Obwohl der Bundesrat und das Parlament die Vorlage nach der Vernehmlassung voraussichtlich noch abändern werden, sind folgende Revisionsvorschläge bereits heute erwähnenswert:
Fusionskontrolle
Neue Ausnahme von der Meldepflicht
Nach geltendem Recht müssen Unternehmenszusammenschlüsse, welche die Umsatzschwellen von Art. 9 Abs. 1 KG erreichen, bei der Schweizer Wettbewerbskommission ("WEKO") gemeldet werden. Grenzüberschreitende Unternehmenszusammenschlüsse sind von dieser Meldepflicht nicht ausgenommen.

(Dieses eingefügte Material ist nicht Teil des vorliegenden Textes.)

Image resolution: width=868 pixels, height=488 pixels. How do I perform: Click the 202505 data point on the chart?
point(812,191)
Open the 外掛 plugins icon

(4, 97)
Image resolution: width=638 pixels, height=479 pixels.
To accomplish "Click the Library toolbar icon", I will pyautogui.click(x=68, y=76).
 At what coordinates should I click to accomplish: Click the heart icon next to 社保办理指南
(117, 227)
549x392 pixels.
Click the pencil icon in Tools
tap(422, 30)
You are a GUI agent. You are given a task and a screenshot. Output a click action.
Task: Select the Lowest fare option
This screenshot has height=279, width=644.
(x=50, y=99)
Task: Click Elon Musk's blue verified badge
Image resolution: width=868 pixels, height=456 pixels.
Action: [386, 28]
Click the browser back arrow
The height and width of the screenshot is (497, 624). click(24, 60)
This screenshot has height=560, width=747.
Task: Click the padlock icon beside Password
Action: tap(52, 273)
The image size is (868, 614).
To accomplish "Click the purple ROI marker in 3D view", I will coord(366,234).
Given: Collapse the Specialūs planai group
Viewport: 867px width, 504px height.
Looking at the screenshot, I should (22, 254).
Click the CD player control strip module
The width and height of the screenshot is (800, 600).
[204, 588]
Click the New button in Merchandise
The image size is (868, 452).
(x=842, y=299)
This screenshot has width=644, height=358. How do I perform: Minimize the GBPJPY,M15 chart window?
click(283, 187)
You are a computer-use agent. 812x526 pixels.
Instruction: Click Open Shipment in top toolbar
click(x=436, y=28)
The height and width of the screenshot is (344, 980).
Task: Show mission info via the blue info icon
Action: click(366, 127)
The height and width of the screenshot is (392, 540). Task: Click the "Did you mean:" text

Der Bundesrat schlägt nun eine solche Ausnahme vor. Eine Meldepflicht soll nicht mehr bestehen, wenn zwei Bedingungen kumulativ erfüllt sind:
- Erstens darf das Zusammenschlussvorhaben keinen Schweizer Fokus haben, d.h. alle vom Unternehmenszusammenschluss betroffenen Produktmärkte müssen räumlich die Schweiz und zumindest den EWR umfassen.
Wenn das Zusammenschlussvorhaben auch nur einen einzigen nationalen Schweizer Markt betrifft, bleibt die Meldepflicht bestehen.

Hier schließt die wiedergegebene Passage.